Friday, January 18, 2019

'Less Subject to Being Overawed by Solemn Humbug'

“[I]f you read Mr. Beerbohm at his best you receive a certain stimulation and, if you follow him, you will be lead up to a point of view, which will enable you subsequently to be less subject to being overawed by solemn humbug.”

That’s as succinct a description of Max Beerbohm’s charm as I have encountered, though the source is somewhat unlikely. Ford Madox Ford was a deft writer of prose and a shrewd critic, but one wouldn’t expect the arch-Modernist to praise the arch-late-Victorian ironist, who was Ford’s senior by only sixteen months. Ford nominally reviews Beerbohm’s Seven Men and W.H. Hudson’s Birds in Town and Village in the November 6, 1919 issue of the Piccadilly Review (collected in Critical Essays, Carcanet, 2002). I say “nominally” because the review, titled “The Serious Books,” tells us almost nothing about the books in question. The “lede,” as the boys in the press room like to say, is buried. In the review’s four pages, Beerbohm is mentioned by name three times, and Seven Men not at all. Hudson gets the same treatment. Ford, I suspect, perhaps in homage to Beerbohm, is spoofing the form.    

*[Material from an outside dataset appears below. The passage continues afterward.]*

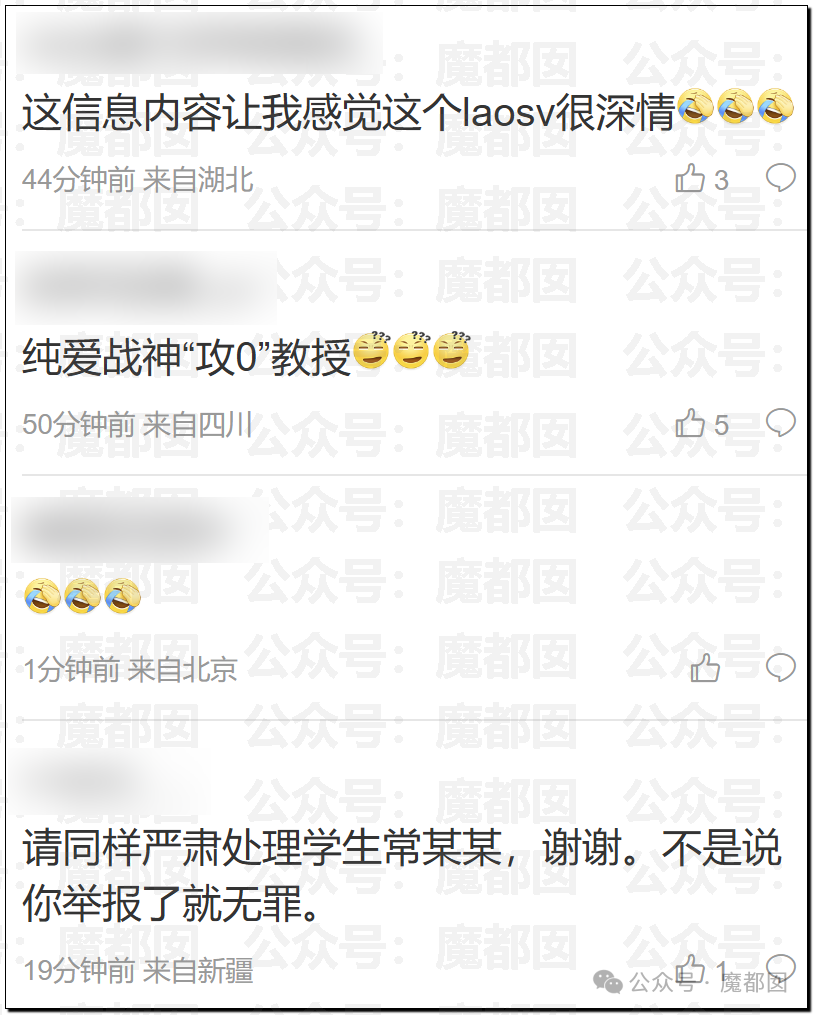The height and width of the screenshot is (1015, 814).
Task: Click the timestamp 50分钟前 来自四川
Action: (137, 425)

Ford starts with and never quite recovers from a lengthy digression about his late friend Arthur Marwood who, in a few years, would serve as a model for Christopher Tietjens in the Parade’s End tetralogy (1924-28). Marwood maintained, he tells us, “that for any proper man there could only be four books in the English language that could be worth reading.” This is the sort of outrage I would lay down as a drunken undergraduate, just to watch the ears steam, though secretly I sort of believed what I was saying. “Two of these four he was dogmatic about”: Clarendon’s History of the Great Rebellion and Ancient Law by Sir Henry James Sumner Maine. Now Ford gets to the theme expressed in his title:

“Gentlemen with no literary gifts, with no love of literature, and with no literary insight – though this tendency is mostly Teutonic – produce lives of Keats, Shelley, Browning, Crabbe, George Darley, Donne, in the hope of obtaining the fame that descends upon the erudite, of the rewards that are reserved for the persistently dull. These are the most pernicious of all writers of serious books – but there are an enormous number of others.”

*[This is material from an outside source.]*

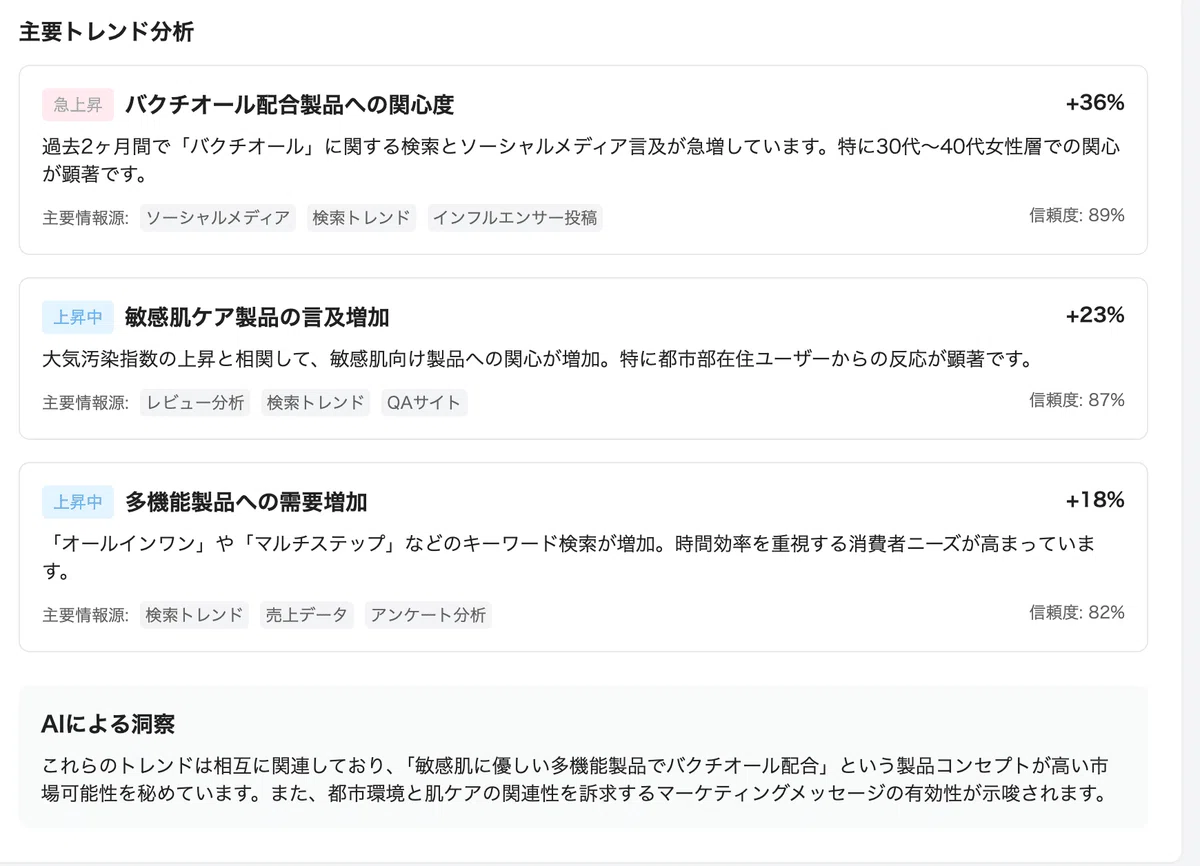Click the +36% change value
The image size is (1200, 866).
point(1095,103)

Ford is just warming up. He’s already at the halfway point, and still no mention of Beerbohm or Hudson. Here’s the “nut graf,” to revert again to journalistic lingo:

“As written today, then, the Serious Book is generally Teutonic in its origin – that is to say, it is produced by gentlemen more distinguished for their industry than for their gifts, insight, or love of their subjects. That a serious book should possess form, imaginative insight, or interest for anyone not a specialist, would, generally speaking, be considered a very unsound proposition. To say that its writing should be distinguished by the quality of style, would be universally condemned.”

As to Beerbohm, Ford calls him “the last survivor of the English school of essayists,” which was certainly true as of 1919. To read Beerbohm is, he says, “to acquire little or no factual instruction,” and that, of course, is one of the reasons we read him.